Let's see what I can recall.
Much of 16-year-old Ramona's fall semester was consumed by community theater. (Did I just say she's 16? I did. People, I started blogging when she was three. Yikes. May I stop time, please?)
She auditioned for Peter and the Starcatcher and (dramatic drumroll....) got the lead. She adored playing the Starcatcher, Molly, and her British accent was, if I do say so myself, spot on. (Not that I can actually judge, not being British, but trust me. It was perfect. This is not a mother talking. Well, it is. But. Whatever.) There were six performances over two weekends (would have been seven, but one was canceled due to snow), plenty of family made it into town to see her, and overall, the entire experience delighted all involved.

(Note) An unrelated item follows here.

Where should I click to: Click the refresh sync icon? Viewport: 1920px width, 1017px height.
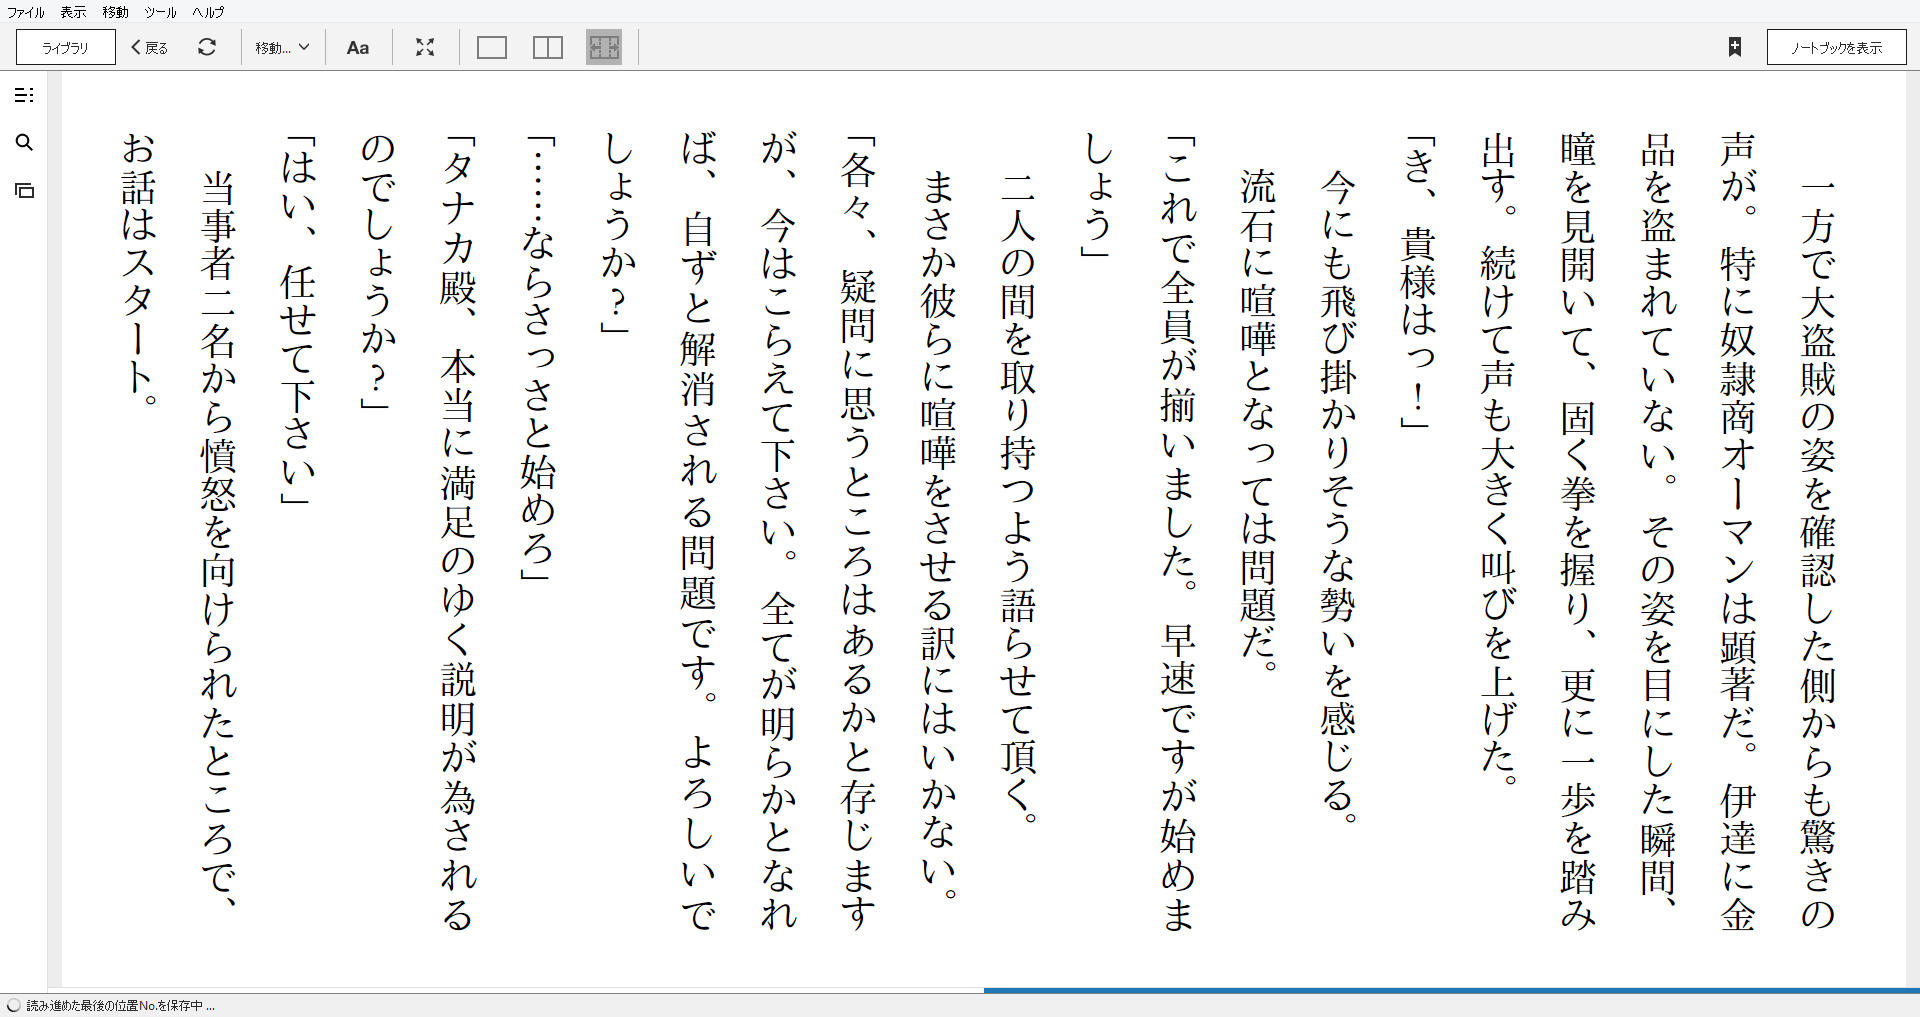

As homeschoolers in a small town, theater opportunities can be a little hard to come by, so I'd been hoping something would work out soon for Ramona. Community theater to the rescue, and long live Molly -- the Starcatcher and the rising star. So happy for her.
Have I mentioned how much I love having a daughter who's a librarian? It's not only that Anne-with-an-e will pick up or return books for me (and I admit that I exploit that benefit far too often), but she absolutely loves her job, and knowing that I played a part in matchmaking the Anne-with-an-e/Library relationship brings me extensive happiness.
I spent much of the fall semester learning how to shop for and cook meals that are AIP (Autoimmune Protocol) compliant. Betsy's Crohn's disease, as I mentioned last September, was not responding to the drug she was on. She switched to a new one that she has to inject at home (and I learned that I can actually give someone a shot. Who knew? Nurse Karen, here). Then she tackled the daunting challenge of the AIP elimination diet. When people asked what she had to give up and I named all the foods -- grains, nuts, corn, legumes, beans, eggs, spices, dairy -- that aren't allowed during the elimination phase, they asked, "What's left?" Well, mainly vegetables (but no potatoes -- who knew they were a nighshade?), fruit, and meat.
Sourcing can be a challenge, but we've been getting it figured out. I've learned so much in the last few months about how to cook this way. There are loads of gluten-free flours that I'd never used or even heard of (tigernut, cassava.) I learned that you can actually make a pretty tasty orange-cranberry scone without flour, eggs, or sugar, and that you can create a "chili" without tomatoes (which are also a nightshade and therefore off-limits) by creating a stew base with pumpkin. I've been introduced to roughly a gajillion coconut products that I didn't know existed and I learned that everyone actually likes beef liver when it's hidden in a stew created by McAngie at Autoimmune Wellness.
It's still a challenge to balance all the AIP stuff with my vegan-ish leanings and some restrictions that Atticus adheres to, but I'm no longer pulling my hair out. I've been making peace with the kitchen, something I thought I'd never do, and that's been a lovely surprise.
I just finished How to Stop Time, by Matt Haig, and I absolutely loved it. It was so much more than I expected, and now I want to read everything Matt Haig has ever written.